Virtual reality is nowadays used to facilitate motor recovery in stroke patients. Most virtual reality studies have involved chronic stroke patients; however, brain plasticity remains good in acute and subacute patients. Most virtual reality systems are only applicable to the proximal upper limbs (arms) because of the limitations of their capture systems. Nevertheless, the functional recovery of an affected hand is most difficult in the case of hemiparesis rehabilitation after a stroke. The recently developed Leap Motion controller can track the fine movements of both hands and fingers. Therefore, the present study explored the effects of a Leap Motion-based virtual reality system on subacute stroke. Twenty-six subacute stroke patients were assigned to an experimental group that received virtual reality training along with conventional occupational rehabilitation, and a control group that only received conventional rehabilitation. The Wolf motor function test (WMFT) was used to assess the motor function of the affected upper limb; functional magnetic resonance imaging was used to measure the cortical activation. After four weeks of treatment, the motor functions of the affected upper limbs were significantly improved in all the patients, with the improvement in the experimental group being significantly better than in the control group. The action performance time in the WMFT significantly decreased in the experimental group. Furthermore, the activation intensity and the laterality index of the contralateral primary sensorimotor cortex increased in both the experimental and control groups. These results confirmed that Leap Motion-based virtual reality training was a promising and feasible supplementary rehabilitation intervention, could facilitate the recovery of motor functions in subacute stroke patients. The study has been registered in the Chinese Clinical Trial Registry (registration number: ChiCTR-OCH-12002238).

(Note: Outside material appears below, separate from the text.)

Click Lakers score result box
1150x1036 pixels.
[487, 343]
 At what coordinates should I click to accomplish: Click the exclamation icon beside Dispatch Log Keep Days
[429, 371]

Chronic conditions such as stroke are becoming more prevalent as the world’s population ages (Christensen et al., 2009). Although the number of fatalities caused by stroke has fallen in most countries, stroke is still a leading cause of acquired adult hemiparesis (Langhorne et al., 2009; Liu and Duan, 2017). Up to 85% of patients who survive a stroke experience hemiparesis, resulting in impaired movement of an arm and hand (Nakayama et al., 1994). Among them, a large proportion (46% to 95%) remain symptomatic six months after experiencing an ischemic stroke (Kong et al., 2011). The loss of upper limb function adversely affects the quality of life and impedes the normal use of other body parts. The motor function recovery of the upper limbs is more difficult than that of the lower extremities (Kwakkel et al., 1996; Nichols-Larsen et al., 2005; Día and Gutiérrez, 2013). Functional motor recovery in the affected upper extremities in patients with hemiparesis is the primary goal of physical therapists (Page et al., 2001). Evidence suggests that repetitive, task-oriented training of the paretic upper extremity is beneficial (Barreca et al., 2003; Wolf et al., 2006). Rehabilitation intervention is a critical part of the recovery and studies have reported that intensive repeated practice is likely necessary to modify the neural organization and favor the recovery of the functional upper limb motor skills of stroke survivors (Brunnstrom, 1966; Kopp et al., 1999; Taub et al., 1999; Wolf et al., 2006; Nudo, 2011). Meta-analyses of clinical trials have indicated that longer sessions of practice promote better outcomes in the case of impairments, thus improving the daily activities of people after a stroke (Nudo, 2011; Veerbeek et al., 2014; Sehatzadeh, 2015; French et al., 2016). However, the execution of these conventional rehabilitation techniques is tedious, resource-intensive, and often requires the transportation of patients to specialized facilities (Jutai and Teasell, 2003; Teasell et al., 2009).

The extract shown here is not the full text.